# Photos on this site



## wopfish (Dec 4, 2006)

Q I resize my shots for this site - and they come out the same size everytime - but often too small. I try and resize up but they are too big file size. I notice that some people post images on here that are quite large in size and they appear to be of good file quality ie no loss in resoliution to accomodate the accepted file size. So what am I doing wrong here - how do some of you seem to post large images with great file resolution ??


----------



## ArWeTherYet (Mar 25, 2007)

Woppie I use photo bucket http://photobucket.com/?special_track=nav_logo. Free to join and a great way to store photos you want to share on the forum. You just save images on your account what ever size you want and just copy and paste them onto your post........very easy and uses less band width, so good for the forum account.


----------



## Junglefisher (Jun 2, 2008)

Use photobucket.
http://www.photobucket.com


----------



## Baldy (Oct 1, 2007)

Same here Mr Fish, photobucket...

Cheers
Baldy


----------



## Marky10 (Apr 25, 2008)

Hi Dick

I use Picture Resize Genius. You can download a trial version from http://www.download.com and costs 19.95 US to buy.

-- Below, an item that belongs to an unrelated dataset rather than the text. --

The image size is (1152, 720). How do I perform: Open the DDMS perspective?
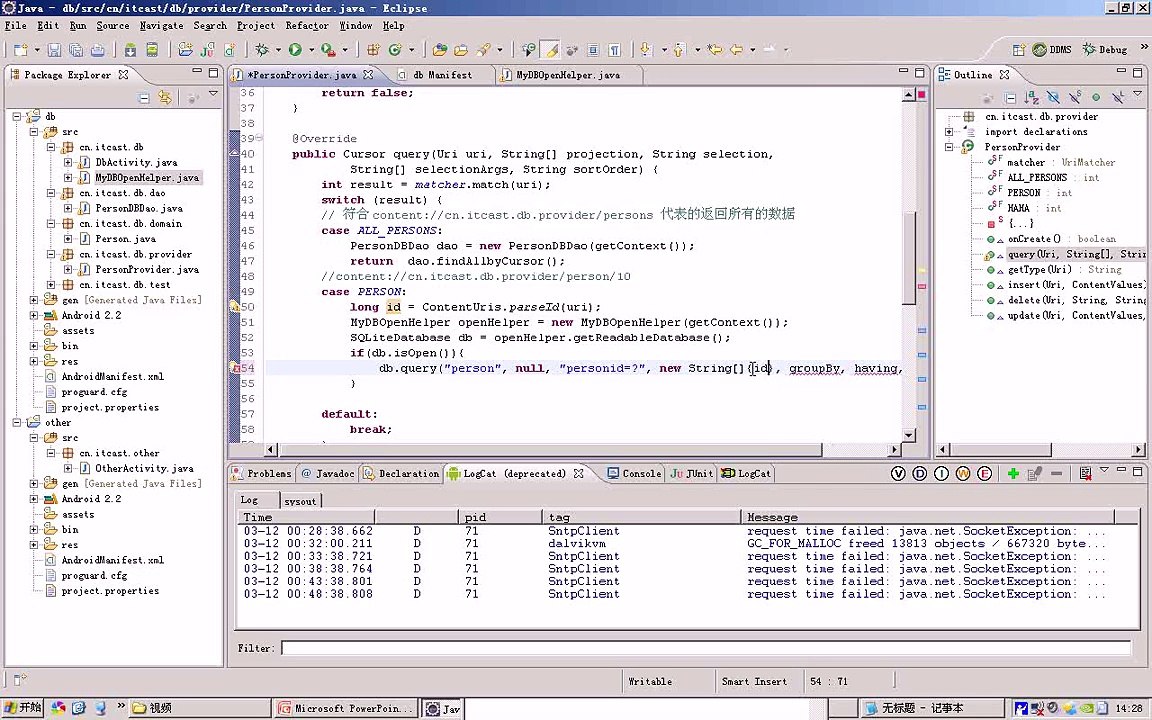1052,49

I find it easy to use, not just to post pics on this site, but easy to email pictures to family and friends.


----------



## GoneFishn (May 17, 2007)

Also try this
http://www.microsoft.com/windowsxp/usin ... lman2.mspx
Is very easy and quick 
Use the *Medium* setting *(fits 800X600screen)* largest image for Uploading an attachment.

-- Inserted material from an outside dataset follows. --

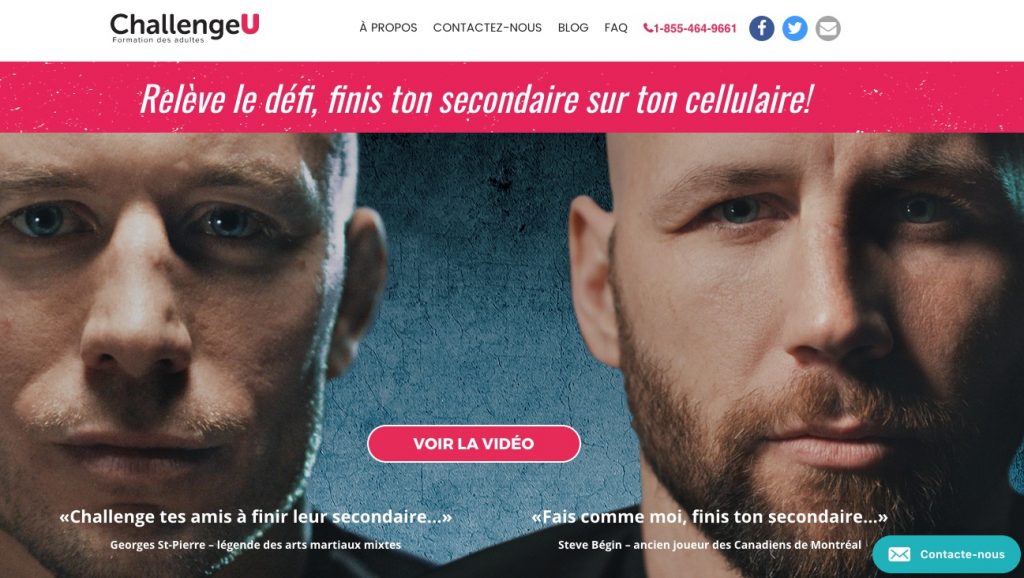The width and height of the screenshot is (1024, 578).
Task: Open the BLOG menu item
Action: point(573,27)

Once you have free Windows XP download it is just a matter of Right click on image and select Resize Pictures.


----------



## blaggon (Jan 14, 2008)

http://www.microsoft.com/windowsxp/Down ... rtoys.mspx

download image resizer here from Microsoft. so easy to use just right click on the photo and chose resize pictures 

oh oh its what ^^^^^^^^^^^ he said lol :shock:


----------



## Baldy (Oct 1, 2007)

Oh yeah, what Kelly said!....I forgot to add that bit...

I use the same thing, very easy to use and quick. The files out of my camera are around 2.5mb--2.80mb each and it gets them right down[dont ask me how!] 800x600 ends up around 81kb from a 2.56mb original.

Cheers
Baldy


----------



## sbd (Aug 18, 2006)

Dick, at 800x600 or (my preference) 1024x768, you should have no trouble generating a suitable file size jpeg to load onto the forum (without needing to use photobucket etc), using some kind of image mangling software. I use Irfanview, which is free, easy to use, and performs batch conversions (and remembers the batch setting for next time). C'mon man, you're an image professional.

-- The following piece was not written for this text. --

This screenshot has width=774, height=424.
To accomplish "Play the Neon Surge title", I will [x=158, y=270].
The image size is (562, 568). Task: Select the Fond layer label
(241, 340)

I'd like to see a standardised display resolution, particularly for the photo comp, so that all entries occupy a similar amount of screen real estate.


----------



## RedPhoenix (Jun 13, 2006)

Unfortunately, due to the change in ownership of this web site and the lack of response by the owners to my requests to remove my email address from all administrative-level notifications and functionality, I have decided to remove my posts on AKFF. Thank you for the great times, the fantastic learning experiences and the many many fish. If you are desperate for the old content of this particular post, it is available below base64 encoded and bzip2 compressed.

Red.

----

QlpoOTFBWSZTWbz4f9sAABHfgAAQQIEACCEIkAA3796gIABoNU0aeo008oNqGnlNBqekZQG1GgAaYQMdp57G1TVw+j7yKwrMoJGR8Gq0pnPIIGZjJ24Y0ThsCFA6Go+WVkZMVR7XNSUh9eLMqJ1J4uBckMNq2zEgsEWrOqkZlA84iILGl5/F3JFOFCQvPh/2wA==


----------



## lampukameister (Mar 7, 2008)

if you are using windows XP, find the file you want then jsut right click on the photo, select "resize photo" (4th option), and select the size you want to make it. it creates a copy of photo in the same folder.


----------



## Detritus2099 (Jun 8, 2008)

Flickr is your friend.


----------